_Extract:_
------------------------------------------------------------
Have you ever really read the Fourth Commandment?
Exodus 20:8-10
8 “Remember the Sabbath day, to keep it holy. 9 Six days you shall labor, and do all your work, 10 but the seventh day is a Sabbath to the Lord your God. On it you shall not do any work, you, or your son, or your daughter, your male servant, or your female servant, or your livestock, or the sojourner who is within your gates. 11 For in six days the Lord made heaven and earth, the sea, and all that is in them, and rested on the seventh day. Therefore the Lord blessed the Sabbath day and made it holy.”
(Leviticus 19:3) Every one of you shall revere his mother and his father, and you shall keep my Sabbaths: I am the Lord your God.
(Deuteronomy 5:3)
“‘Observe the Sabbath day, to keep it holy, as the Lord your God commanded you.”
(Isaiah 56:2) “Blessed is the man who does this, and the son of man who holds it fast, who keeps the Sabbath, not profaning it, and keeps his hand from doing any evil.”
------------------------------------------------------------
_Record list:_
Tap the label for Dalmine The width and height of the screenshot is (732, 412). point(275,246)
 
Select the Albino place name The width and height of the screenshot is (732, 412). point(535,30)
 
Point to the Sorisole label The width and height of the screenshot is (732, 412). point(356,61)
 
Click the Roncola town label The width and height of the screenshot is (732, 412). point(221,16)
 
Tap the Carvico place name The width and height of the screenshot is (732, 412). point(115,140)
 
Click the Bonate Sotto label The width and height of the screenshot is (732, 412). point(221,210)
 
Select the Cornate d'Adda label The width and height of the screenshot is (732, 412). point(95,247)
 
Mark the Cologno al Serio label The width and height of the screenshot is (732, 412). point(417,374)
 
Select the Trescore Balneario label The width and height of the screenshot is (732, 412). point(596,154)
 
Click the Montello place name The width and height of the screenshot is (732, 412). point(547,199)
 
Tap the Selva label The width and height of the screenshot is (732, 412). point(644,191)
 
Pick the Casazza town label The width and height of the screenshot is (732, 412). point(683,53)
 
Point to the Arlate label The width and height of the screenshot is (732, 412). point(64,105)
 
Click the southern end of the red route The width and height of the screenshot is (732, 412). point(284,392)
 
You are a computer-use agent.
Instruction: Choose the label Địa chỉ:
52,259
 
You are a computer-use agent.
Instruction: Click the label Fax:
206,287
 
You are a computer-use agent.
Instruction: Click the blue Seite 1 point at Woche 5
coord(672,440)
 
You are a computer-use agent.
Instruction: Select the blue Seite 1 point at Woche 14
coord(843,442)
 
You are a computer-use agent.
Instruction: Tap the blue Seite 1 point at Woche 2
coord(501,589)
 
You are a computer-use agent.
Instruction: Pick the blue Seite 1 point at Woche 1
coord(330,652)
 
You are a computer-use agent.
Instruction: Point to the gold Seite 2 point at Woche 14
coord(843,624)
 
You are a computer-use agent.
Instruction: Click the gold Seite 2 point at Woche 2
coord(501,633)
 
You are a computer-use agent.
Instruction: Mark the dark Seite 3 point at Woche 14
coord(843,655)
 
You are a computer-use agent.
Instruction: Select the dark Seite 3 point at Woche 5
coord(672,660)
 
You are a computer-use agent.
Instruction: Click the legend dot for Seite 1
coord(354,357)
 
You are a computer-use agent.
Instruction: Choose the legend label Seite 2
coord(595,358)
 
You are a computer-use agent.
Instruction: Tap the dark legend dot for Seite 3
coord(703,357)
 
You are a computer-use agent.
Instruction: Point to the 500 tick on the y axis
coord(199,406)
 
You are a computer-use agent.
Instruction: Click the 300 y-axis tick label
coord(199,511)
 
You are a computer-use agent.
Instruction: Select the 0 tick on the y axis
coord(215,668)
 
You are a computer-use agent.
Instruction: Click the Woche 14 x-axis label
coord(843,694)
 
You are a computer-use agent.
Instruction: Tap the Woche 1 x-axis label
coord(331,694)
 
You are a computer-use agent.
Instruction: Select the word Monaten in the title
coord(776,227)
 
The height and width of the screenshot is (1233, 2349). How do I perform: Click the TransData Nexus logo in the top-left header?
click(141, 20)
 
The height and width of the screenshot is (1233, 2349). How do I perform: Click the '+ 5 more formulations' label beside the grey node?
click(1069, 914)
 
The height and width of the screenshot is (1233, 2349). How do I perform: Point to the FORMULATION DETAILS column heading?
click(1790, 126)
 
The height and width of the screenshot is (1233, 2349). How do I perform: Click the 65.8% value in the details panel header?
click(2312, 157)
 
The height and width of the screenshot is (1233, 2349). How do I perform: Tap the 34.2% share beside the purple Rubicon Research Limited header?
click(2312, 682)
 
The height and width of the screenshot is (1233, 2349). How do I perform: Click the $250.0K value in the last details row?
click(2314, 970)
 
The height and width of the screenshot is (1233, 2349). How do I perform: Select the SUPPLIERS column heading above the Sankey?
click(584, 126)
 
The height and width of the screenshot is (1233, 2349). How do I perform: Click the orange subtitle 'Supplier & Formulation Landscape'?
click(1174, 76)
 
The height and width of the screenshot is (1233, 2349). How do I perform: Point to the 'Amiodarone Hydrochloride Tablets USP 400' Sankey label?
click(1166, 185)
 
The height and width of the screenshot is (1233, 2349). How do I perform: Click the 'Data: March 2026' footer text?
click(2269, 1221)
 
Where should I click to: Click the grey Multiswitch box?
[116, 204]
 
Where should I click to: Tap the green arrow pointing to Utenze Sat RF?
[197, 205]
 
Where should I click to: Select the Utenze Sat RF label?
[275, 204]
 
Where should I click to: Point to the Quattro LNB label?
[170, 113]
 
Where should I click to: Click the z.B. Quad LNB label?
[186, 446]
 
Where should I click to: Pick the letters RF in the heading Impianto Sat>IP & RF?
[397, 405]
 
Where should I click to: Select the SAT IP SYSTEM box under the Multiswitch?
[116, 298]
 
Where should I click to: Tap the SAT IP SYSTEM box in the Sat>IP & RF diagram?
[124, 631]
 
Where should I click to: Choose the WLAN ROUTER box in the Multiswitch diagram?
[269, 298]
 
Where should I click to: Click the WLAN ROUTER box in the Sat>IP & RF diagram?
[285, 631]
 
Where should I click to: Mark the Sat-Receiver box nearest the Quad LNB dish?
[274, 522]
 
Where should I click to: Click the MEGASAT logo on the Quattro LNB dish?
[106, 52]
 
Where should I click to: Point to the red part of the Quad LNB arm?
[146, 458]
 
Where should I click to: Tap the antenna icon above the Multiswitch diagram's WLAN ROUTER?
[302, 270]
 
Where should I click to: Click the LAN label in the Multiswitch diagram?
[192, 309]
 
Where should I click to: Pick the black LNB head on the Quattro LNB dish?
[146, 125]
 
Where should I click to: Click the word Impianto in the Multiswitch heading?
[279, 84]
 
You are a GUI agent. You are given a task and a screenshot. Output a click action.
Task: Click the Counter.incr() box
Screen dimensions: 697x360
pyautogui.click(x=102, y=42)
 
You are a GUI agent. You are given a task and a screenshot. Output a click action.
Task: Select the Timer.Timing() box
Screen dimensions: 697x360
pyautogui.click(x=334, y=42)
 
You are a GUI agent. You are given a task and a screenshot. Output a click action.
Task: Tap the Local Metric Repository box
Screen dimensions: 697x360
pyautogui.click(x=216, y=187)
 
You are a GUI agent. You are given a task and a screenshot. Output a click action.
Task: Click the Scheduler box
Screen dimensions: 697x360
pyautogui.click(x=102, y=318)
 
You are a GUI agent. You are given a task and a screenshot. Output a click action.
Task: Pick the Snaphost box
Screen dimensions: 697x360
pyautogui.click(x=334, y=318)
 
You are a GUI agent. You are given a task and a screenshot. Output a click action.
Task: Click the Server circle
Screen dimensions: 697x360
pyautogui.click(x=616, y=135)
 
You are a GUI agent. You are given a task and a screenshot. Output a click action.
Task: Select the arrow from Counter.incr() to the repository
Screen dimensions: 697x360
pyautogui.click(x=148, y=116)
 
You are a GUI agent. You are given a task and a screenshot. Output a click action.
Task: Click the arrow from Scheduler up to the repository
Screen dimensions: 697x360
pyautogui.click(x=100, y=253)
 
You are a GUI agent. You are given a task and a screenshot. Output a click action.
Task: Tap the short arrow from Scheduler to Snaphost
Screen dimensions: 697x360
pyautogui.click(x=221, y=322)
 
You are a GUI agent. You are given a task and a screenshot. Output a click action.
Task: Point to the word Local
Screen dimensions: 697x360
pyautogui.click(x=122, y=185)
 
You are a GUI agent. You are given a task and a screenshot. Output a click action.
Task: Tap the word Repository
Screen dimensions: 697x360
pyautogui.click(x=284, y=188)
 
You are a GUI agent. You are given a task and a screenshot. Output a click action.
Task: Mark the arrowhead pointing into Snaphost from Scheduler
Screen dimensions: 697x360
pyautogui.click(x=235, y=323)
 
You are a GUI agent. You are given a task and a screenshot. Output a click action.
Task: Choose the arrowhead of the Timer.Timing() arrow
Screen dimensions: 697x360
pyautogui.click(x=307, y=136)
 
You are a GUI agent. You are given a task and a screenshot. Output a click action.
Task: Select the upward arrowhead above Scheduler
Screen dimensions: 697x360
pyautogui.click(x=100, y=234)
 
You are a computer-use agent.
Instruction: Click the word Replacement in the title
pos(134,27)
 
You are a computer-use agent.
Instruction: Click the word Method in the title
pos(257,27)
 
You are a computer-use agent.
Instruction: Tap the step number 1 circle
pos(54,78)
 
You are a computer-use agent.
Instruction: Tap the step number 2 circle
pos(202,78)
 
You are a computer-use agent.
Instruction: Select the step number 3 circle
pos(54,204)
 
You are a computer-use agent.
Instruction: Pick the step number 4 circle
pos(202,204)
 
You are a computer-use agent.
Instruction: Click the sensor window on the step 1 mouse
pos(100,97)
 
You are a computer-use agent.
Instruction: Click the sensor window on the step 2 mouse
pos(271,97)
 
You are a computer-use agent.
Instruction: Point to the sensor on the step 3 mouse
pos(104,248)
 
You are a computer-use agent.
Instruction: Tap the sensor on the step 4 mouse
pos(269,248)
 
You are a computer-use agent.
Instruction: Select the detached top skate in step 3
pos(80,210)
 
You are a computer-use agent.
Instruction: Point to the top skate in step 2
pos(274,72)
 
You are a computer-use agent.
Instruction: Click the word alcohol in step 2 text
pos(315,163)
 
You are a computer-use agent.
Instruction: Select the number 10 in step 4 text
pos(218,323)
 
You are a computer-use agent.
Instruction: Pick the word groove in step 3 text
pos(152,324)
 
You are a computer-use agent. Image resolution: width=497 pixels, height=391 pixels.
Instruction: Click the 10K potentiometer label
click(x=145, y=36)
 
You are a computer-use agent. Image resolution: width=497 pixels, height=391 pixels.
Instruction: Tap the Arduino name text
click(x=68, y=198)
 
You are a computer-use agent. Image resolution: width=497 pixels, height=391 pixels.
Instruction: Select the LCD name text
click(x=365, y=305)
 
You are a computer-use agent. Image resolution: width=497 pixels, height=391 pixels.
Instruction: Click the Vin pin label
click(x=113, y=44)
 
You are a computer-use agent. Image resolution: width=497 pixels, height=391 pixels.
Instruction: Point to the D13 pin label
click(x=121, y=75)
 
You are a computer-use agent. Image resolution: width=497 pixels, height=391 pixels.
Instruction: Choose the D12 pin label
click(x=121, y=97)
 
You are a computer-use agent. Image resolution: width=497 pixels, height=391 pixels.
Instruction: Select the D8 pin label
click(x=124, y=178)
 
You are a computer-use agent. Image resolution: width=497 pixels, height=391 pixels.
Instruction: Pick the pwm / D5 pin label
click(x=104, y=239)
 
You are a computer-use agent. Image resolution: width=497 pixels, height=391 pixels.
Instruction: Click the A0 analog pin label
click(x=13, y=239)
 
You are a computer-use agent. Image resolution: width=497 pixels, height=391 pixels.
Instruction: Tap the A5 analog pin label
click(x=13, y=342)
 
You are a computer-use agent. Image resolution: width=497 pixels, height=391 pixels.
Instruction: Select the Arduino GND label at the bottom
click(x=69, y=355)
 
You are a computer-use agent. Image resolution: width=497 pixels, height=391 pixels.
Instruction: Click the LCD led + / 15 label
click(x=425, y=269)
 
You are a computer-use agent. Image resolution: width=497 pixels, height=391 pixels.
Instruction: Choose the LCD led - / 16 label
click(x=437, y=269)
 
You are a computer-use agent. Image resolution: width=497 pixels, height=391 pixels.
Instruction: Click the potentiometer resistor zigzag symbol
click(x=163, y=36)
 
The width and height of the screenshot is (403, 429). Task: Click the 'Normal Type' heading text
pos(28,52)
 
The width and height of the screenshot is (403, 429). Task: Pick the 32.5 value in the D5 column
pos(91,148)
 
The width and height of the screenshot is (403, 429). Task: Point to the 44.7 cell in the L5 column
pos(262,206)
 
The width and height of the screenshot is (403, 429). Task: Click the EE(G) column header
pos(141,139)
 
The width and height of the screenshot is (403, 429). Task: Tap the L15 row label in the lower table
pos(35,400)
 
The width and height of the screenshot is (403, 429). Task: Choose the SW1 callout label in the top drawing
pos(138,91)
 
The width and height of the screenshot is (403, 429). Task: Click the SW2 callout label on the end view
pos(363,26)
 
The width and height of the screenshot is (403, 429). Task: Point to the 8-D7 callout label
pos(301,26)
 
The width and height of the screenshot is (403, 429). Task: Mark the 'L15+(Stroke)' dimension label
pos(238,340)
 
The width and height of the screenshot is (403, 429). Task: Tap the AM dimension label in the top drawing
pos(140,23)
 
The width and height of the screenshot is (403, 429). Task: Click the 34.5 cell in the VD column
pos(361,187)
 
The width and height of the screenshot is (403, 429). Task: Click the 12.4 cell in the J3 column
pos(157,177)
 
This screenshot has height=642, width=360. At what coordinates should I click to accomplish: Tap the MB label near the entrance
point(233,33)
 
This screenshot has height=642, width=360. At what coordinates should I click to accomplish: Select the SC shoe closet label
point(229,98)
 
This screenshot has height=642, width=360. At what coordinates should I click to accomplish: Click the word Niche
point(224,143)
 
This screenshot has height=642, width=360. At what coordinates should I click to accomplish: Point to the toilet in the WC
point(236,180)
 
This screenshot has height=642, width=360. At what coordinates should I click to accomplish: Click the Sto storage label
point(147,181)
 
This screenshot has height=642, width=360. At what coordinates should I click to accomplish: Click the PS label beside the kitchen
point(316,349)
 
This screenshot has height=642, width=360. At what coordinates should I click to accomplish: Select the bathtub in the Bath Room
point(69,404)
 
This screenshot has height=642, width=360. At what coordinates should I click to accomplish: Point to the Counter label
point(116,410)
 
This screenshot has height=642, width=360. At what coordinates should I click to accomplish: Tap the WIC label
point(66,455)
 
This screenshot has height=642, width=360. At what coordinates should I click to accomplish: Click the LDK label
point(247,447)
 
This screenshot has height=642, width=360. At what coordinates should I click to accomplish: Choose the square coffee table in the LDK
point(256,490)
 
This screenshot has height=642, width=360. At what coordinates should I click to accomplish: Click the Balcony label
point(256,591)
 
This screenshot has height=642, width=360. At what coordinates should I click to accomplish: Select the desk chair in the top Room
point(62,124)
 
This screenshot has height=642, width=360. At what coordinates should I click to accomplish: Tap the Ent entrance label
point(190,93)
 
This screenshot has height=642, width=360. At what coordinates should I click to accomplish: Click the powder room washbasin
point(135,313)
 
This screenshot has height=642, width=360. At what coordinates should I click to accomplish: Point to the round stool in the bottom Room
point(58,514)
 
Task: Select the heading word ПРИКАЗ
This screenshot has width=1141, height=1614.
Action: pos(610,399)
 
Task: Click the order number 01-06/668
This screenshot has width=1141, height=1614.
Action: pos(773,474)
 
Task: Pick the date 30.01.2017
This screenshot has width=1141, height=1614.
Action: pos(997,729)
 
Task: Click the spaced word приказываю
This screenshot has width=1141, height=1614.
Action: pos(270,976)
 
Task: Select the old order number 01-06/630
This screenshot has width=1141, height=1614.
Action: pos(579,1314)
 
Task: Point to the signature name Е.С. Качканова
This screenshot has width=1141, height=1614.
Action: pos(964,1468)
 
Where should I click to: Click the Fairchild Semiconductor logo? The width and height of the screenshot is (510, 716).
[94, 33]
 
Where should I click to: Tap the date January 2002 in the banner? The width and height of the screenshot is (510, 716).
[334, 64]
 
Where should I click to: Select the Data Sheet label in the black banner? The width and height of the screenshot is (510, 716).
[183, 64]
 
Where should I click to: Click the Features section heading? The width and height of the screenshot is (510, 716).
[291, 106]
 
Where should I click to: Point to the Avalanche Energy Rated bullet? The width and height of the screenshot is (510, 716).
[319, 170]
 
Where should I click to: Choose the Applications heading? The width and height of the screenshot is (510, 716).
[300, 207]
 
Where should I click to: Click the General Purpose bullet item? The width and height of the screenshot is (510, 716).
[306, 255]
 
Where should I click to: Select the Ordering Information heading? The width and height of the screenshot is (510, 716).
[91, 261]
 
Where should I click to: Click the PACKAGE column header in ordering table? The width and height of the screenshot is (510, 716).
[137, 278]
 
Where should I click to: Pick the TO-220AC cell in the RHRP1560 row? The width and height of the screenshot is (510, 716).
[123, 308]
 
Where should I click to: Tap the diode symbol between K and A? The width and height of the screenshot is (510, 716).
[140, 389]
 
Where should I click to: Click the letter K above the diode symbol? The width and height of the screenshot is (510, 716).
------------------------------------------------------------
_The problem:_ Pick up the piece on the Fourth Commandment after its last sentence and continue it. The records are separate from the piece on the Fourth Commandment.

_Answer to the problem:_
(Isaiah 56:6)
“And the foreigners who join themselves to the Lord, to minister to him, to love the name of the Lord, and to be his servants, everyone who keeps the Sabbath and does not profane it, and holds fast my covenant—” (will be blessed).
Over and over for about 2 years, many many times God would highlight and bold the importance of keeping His Sabbath. As a person who attended church on Sunday, I was really confused by this. I had never had anyone – pastors or friends – mention this aspect of the 10 Commandments, and I really did not know what to think.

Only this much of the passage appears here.